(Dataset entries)
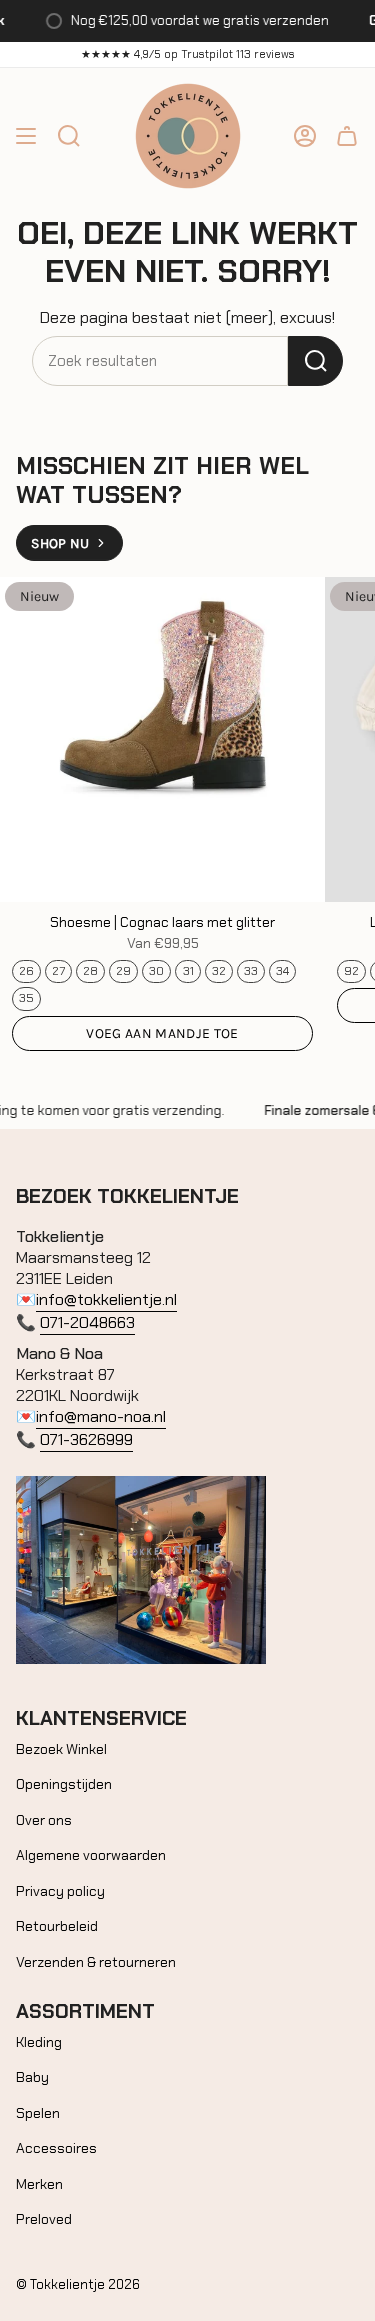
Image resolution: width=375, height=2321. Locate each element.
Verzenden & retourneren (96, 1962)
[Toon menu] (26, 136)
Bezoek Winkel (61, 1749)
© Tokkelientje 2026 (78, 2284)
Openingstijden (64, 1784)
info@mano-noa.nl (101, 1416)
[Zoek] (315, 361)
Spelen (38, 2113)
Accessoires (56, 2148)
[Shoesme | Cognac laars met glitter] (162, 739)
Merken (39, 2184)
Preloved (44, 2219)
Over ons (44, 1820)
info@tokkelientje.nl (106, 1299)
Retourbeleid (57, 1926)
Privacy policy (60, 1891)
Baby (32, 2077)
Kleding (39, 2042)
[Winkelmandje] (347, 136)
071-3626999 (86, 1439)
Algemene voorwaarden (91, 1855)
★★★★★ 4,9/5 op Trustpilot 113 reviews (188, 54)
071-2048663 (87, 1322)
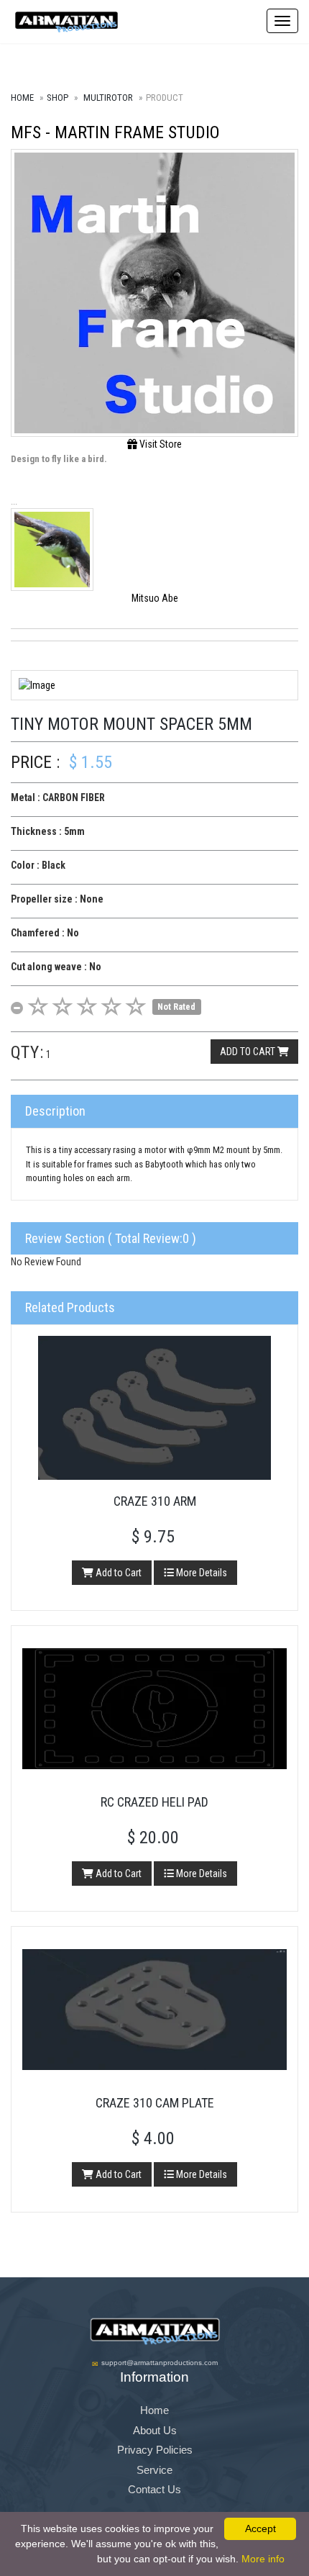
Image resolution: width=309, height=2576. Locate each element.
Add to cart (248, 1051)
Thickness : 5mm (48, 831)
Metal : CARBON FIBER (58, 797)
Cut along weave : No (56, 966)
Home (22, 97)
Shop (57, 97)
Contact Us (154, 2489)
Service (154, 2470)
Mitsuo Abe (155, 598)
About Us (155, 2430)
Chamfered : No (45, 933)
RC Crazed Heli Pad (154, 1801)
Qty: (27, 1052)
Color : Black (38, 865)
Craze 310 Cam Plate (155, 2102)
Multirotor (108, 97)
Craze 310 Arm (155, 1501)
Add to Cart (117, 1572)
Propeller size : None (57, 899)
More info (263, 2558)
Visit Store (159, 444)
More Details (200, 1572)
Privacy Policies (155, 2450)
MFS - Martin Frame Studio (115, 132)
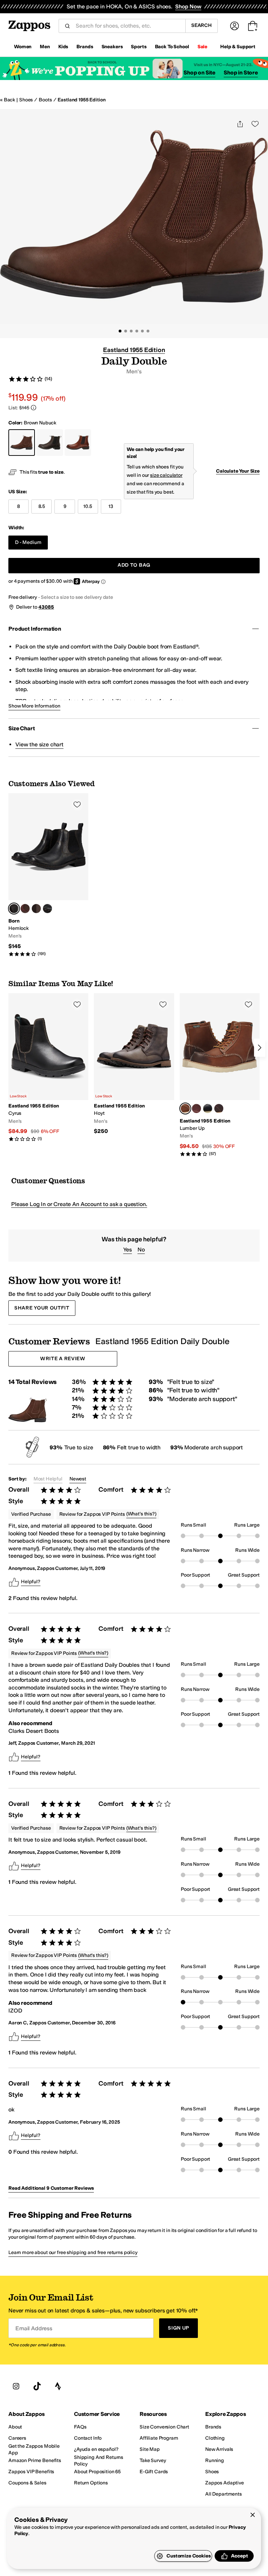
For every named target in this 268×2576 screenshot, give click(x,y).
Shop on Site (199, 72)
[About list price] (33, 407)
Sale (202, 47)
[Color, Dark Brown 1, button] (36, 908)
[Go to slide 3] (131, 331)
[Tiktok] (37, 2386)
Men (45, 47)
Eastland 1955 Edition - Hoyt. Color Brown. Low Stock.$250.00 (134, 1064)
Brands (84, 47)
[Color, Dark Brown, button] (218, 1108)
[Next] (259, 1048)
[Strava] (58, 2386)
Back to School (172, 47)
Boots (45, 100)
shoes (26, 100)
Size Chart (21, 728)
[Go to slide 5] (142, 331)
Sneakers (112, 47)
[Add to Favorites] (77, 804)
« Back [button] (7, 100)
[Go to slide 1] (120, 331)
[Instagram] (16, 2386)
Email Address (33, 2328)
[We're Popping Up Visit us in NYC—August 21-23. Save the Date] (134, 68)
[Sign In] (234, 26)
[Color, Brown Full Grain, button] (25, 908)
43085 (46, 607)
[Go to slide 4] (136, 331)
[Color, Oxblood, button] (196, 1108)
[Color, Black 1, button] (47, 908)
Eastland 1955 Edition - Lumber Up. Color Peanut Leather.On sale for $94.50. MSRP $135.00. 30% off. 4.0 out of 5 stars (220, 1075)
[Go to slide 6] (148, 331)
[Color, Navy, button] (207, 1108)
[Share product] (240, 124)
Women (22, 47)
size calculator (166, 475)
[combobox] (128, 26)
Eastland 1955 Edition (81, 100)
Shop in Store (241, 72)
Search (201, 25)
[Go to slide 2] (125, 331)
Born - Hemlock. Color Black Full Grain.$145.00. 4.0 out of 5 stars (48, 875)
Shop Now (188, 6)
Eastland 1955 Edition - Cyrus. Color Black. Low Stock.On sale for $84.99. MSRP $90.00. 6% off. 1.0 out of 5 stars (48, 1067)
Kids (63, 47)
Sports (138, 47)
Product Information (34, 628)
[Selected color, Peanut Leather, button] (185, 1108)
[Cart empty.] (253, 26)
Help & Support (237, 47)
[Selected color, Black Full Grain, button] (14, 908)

Work instructions: Pictures are to be left out. Write out only the lines above starting at the one with "Qty: (27, 1052)" and ending at the one with "For every named", both lines included, exactly.

Output:
Qty: (27, 1052)
Color : Black (38, 865)
Craze 310 Cam Plate (155, 2102)
Multirotor (108, 97)
Craze 310 Arm (155, 1501)
Add to Cart (117, 1572)
Propeller size : None (57, 899)
More info (263, 2558)
Visit Store (159, 444)
More Details (200, 1572)
Privacy Policies (155, 2450)
MFS - Martin Frame Studio (115, 132)
For every named target in this 268×2576 screenshot, give click(x,y).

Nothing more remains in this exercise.